Broadcasters descend on Shanghai TV fest
EmptyShanghai Film Festival
Now in its 16th edition, the Shanghai TV Festival has become a can't-miss opportunity for global broadcasters intent on cracking the coveted Chinese market.
The event, which takes place just before the Shanghai International Film Festival from June 7-11, will unite hundreds of producers, broadcasters, new media companies and equipment makers to buy and sell their wares and services in between panel discussions, an awards show and market at the Shanghai Exhibition Center.
Overseas visitors include the likes of Warner Bros., Japanese statecastser NHK and, back after missing a year, Deutsche Welle. New arrivals at Shanghai this year include Telemundo, TV Azteca and Grammy distributor Alfred Haber.
But getting a foothold in the local TV market will not be easy. Sellers hoping to ride the coattails of localized shows from the BBC and Televisa, whose "Ugly Wudi" is now in its fourth season on Hunan Satellite TV, should come prepared for an increasingly competitive marketplace.
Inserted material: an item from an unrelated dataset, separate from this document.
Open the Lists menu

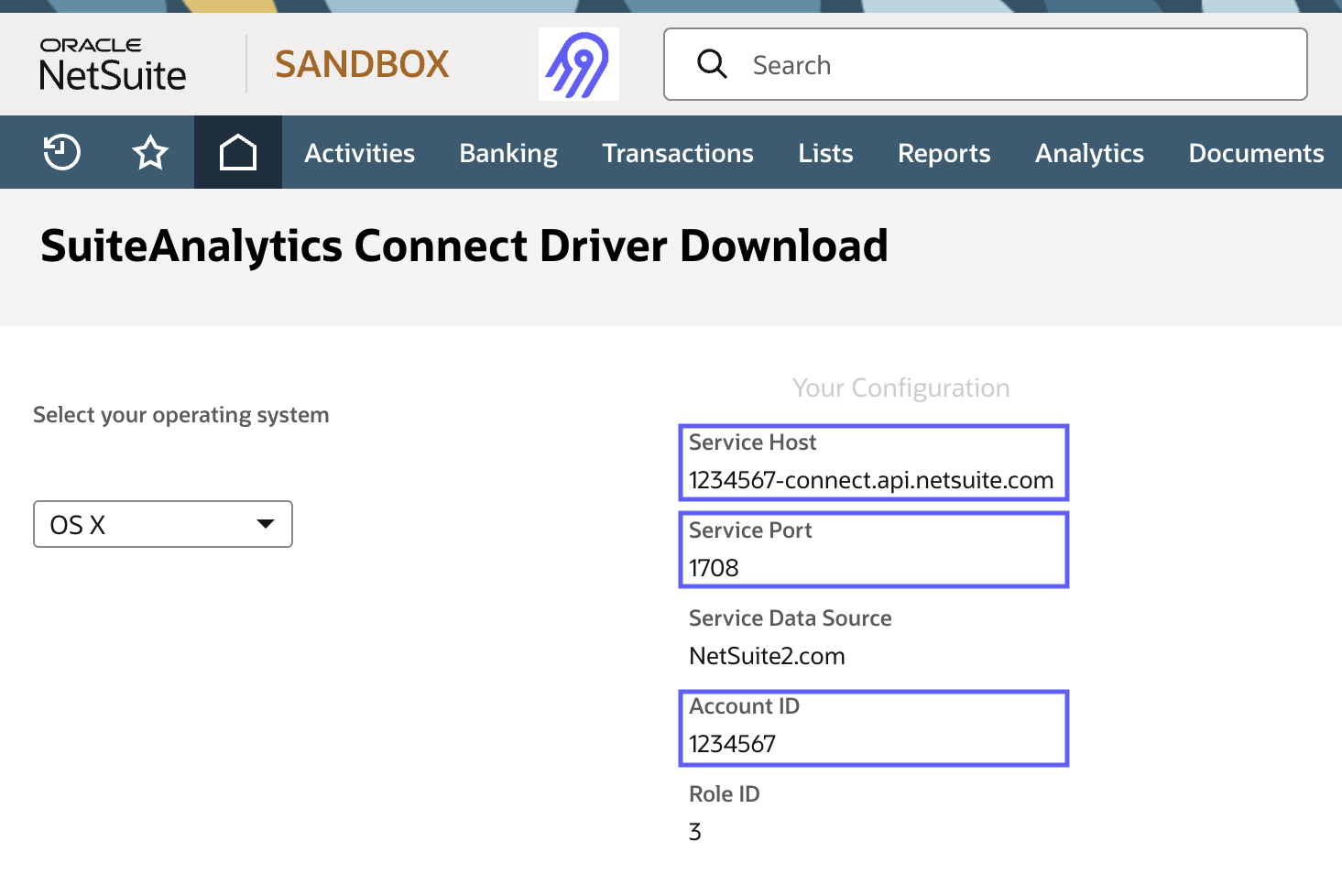coord(824,152)
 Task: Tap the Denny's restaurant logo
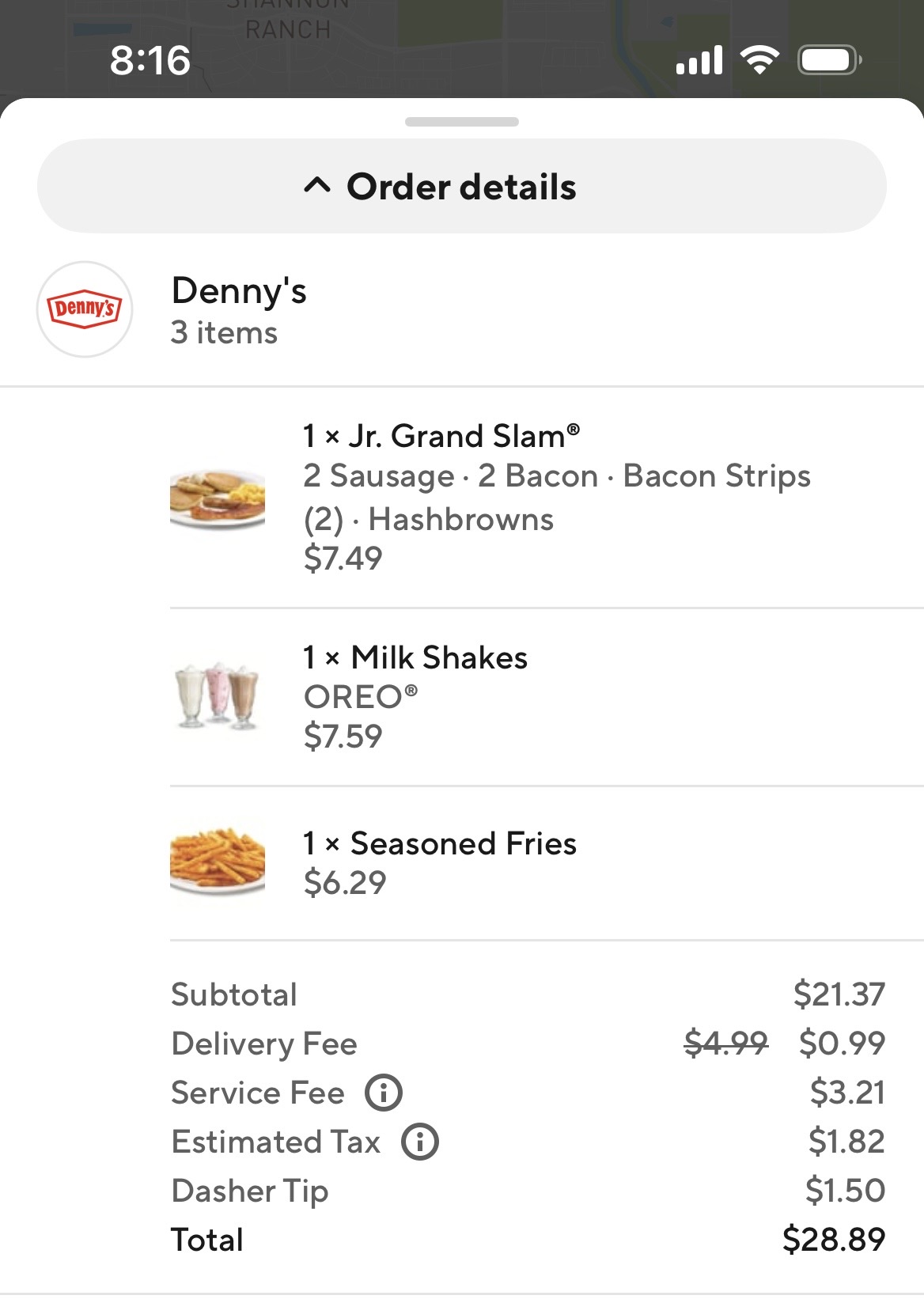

"As in any country in the world, the internal labyrinth of a TV stations is complex, and it is important to find the right person that will stand for the format from the buying though to the broadcasting," says Arturo Casares, Televisa's chief Asia adviser, based in Beijing.
Maggie Zhou of SMG subsidiary Wings Media -- which is charged with acting as a buying and selling bridge between China and the rest of the world -- says it's important for guests in Shanghai to respect the increasing sophistication of domestic Chinese television.
"The demand for pure overseas content could prove to be smaller than hoped for," says Zhou, who adds that visitors to the festival should make appointments in advance through companies like Bejing-based media consultancy CMMI, whose more than 10 years experience in China has helped numerous overseas clients.
On the buyer side, Wings is looking for format television along the lines of "The Amazing Race" and "You've Got Talent," both recently bought for localization by SMG-owned broadcasters ICS and Dragon TV, respectively, Zhou says.
"We want formats that can exploit multiple platforms," Zhou adds.